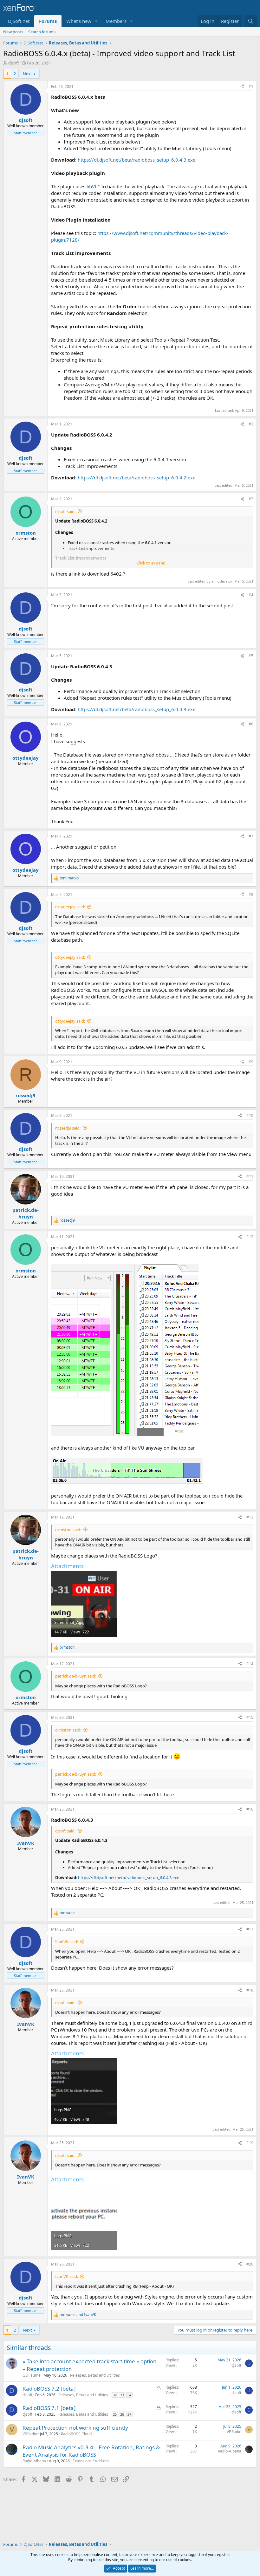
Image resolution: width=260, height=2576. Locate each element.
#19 (249, 2143)
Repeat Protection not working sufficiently (75, 2427)
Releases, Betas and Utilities (95, 2375)
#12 (249, 1236)
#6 (251, 724)
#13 (249, 1517)
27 (129, 2414)
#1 (251, 86)
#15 (249, 1717)
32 (115, 2394)
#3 (251, 499)
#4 (251, 594)
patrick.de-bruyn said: (75, 1676)
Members (116, 21)
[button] (96, 21)
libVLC (94, 186)
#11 (249, 1176)
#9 (251, 1061)
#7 (251, 836)
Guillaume (32, 2375)
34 (129, 2394)
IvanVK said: (66, 1942)
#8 (251, 894)
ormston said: (68, 1529)
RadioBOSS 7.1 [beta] (49, 2408)
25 (115, 2414)
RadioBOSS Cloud (76, 2434)
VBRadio (30, 2434)
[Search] (250, 21)
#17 (249, 1929)
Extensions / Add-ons (91, 2461)
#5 (251, 655)
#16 (249, 1809)
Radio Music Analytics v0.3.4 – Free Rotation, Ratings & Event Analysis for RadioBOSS (91, 2451)
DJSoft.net (18, 21)
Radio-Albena (34, 2461)
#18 (249, 1990)
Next (27, 74)
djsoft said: (65, 511)
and (78, 2314)
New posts (13, 32)
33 (122, 2394)
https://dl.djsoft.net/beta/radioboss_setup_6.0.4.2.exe (136, 477)
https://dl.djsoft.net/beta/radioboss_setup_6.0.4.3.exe (136, 160)
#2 (251, 424)
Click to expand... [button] (152, 563)
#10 (249, 1115)
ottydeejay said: (70, 907)
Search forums (41, 32)
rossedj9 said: (68, 1128)
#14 (249, 1663)
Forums (48, 21)
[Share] (242, 86)
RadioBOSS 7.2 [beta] (49, 2388)
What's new (78, 21)
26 (122, 2414)
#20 (249, 2264)
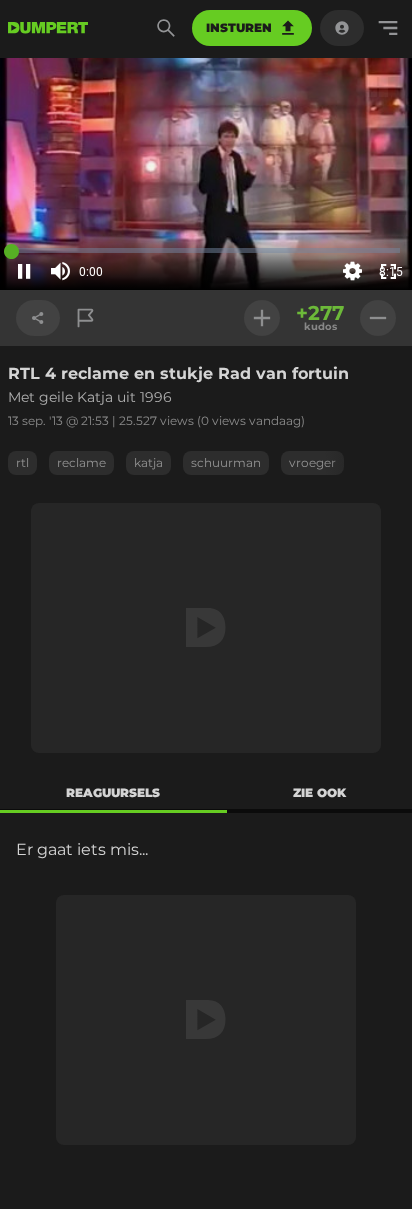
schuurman (226, 462)
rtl (22, 462)
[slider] (118, 272)
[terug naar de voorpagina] (48, 28)
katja (148, 462)
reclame (81, 462)
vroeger (312, 462)
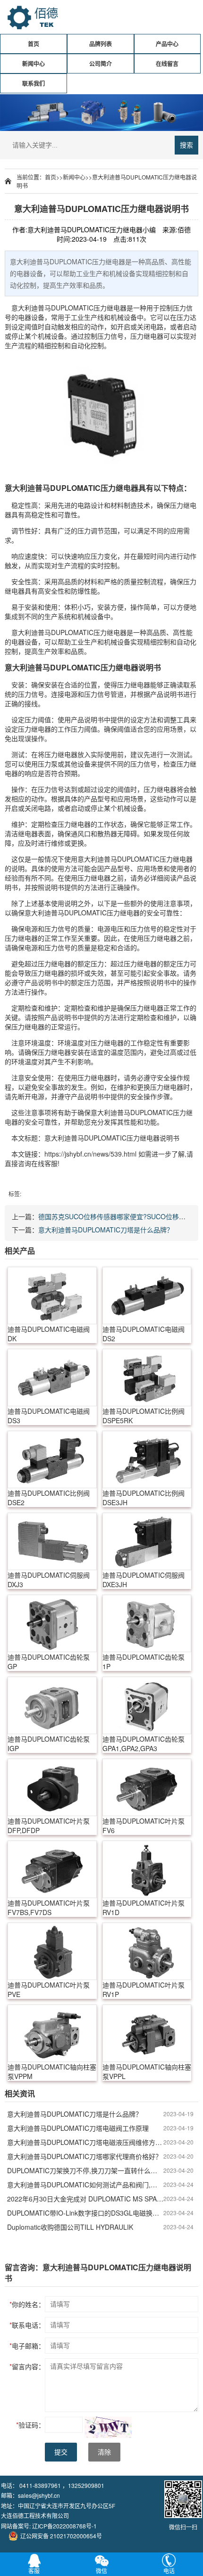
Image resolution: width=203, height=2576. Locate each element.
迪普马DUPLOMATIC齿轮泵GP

..............................

# PROBLEM TO SOLVE
Write out exactly the lines above, from the very first through the line containing "Guillaume (32, 2375)", both kept, with the pictures removed.

# EXERCISE RESULT
Image resolution: width=260, height=2576. Locate each element.
#19 (249, 2143)
Repeat Protection not working sufficiently (75, 2427)
Releases, Betas and Utilities (95, 2375)
#12 (249, 1236)
#6 (251, 724)
#13 (249, 1517)
27 (129, 2414)
#1 (251, 86)
#15 (249, 1717)
32 (115, 2394)
#3 (251, 499)
#4 (251, 594)
patrick.de-bruyn said: (75, 1676)
Members (116, 21)
[button] (96, 21)
libVLC (94, 186)
#11 (249, 1176)
#9 (251, 1061)
#7 (251, 836)
Guillaume (32, 2375)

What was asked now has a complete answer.